The question is whether that assurance could be given in any credible way.  Would Shi’ites and Arabic Christians trust themselves to an American or UN peacekeeping force?  Or would they suspect the force would fail to prevent them from falling victim to violence by other segments of society?  If the Free Syrian Army declared an amnesty for all ‘Alawites, would any ‘Alawites entrust themselves to the mercies of a force whose commanders have promised to purge all supporters of the regime?  Or would they not rather continue to support the regime, distrusting promises of safety from some rebels while others call for their blood?

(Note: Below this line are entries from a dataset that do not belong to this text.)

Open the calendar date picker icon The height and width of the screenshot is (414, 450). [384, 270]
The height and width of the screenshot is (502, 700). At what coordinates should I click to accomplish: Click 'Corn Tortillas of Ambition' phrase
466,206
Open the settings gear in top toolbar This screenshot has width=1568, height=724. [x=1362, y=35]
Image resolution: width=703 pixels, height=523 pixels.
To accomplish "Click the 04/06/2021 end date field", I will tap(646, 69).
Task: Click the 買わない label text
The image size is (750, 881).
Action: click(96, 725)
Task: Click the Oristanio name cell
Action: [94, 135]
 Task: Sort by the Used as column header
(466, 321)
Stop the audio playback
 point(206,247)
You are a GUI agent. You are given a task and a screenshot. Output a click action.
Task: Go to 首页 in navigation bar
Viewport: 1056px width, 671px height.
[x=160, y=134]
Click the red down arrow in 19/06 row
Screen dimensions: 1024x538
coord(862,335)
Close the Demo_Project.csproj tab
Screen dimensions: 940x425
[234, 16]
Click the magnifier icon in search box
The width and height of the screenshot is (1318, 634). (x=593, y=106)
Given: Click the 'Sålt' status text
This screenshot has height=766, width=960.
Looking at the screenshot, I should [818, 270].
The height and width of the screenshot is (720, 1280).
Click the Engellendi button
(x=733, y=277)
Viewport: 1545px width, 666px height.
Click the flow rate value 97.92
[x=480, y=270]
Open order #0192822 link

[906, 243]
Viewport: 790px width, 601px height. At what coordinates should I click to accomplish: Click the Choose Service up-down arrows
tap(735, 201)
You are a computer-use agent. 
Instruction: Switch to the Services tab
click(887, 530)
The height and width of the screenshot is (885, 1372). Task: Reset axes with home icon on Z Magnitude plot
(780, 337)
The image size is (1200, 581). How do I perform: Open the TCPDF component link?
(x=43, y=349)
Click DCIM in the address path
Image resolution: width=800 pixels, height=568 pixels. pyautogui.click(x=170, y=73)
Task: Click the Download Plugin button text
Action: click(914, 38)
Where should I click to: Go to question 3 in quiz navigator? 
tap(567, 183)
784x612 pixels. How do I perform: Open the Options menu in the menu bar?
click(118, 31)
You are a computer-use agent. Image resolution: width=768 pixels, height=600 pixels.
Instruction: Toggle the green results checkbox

With regime forces gaining ground in Homs, many non-Sunni minorities may be feeling that they have chosen the winning side.  But if additional arms flows to Syrian rebel forces again reverse the tide of this long-running civil war, as has happened in the past, then the minorities may feel that their backs are against the wall and they have no choice but to live or die with the regime.  The real importance of the minorities will be seen in their potential as stalemate-breakers.  When two armies are very closely matched, even a small force can shift the course of battle.  This was clearly demonstrated in May when Hezbollah, with fewer than 2,000 soldiers, joined the Syrian Army against the rebels, each of which has over 100,000 soldiers, and yet it is precisely from May that regime forces have begun to gain ground against rebel forces.  If the rebels continue to scare non-Sunni religious minorities with threats of vengeance and extermination, they will simply make it all the harder to defeat the regime.  On the other hand, if the rebels address concerns of non-Sunni rights for example by punishing violence targeting religious minorities in rebel-held territory and providing special protection to religious buildings of other groups, then they might gain ground by undercutting Assad’s support.  The civil war in Syria may be won or lost by the allegiances of non-Sunni religious minorities, whose primary motivation will not be ideology but a pragmatic calculus how to survive the war and its aftermath.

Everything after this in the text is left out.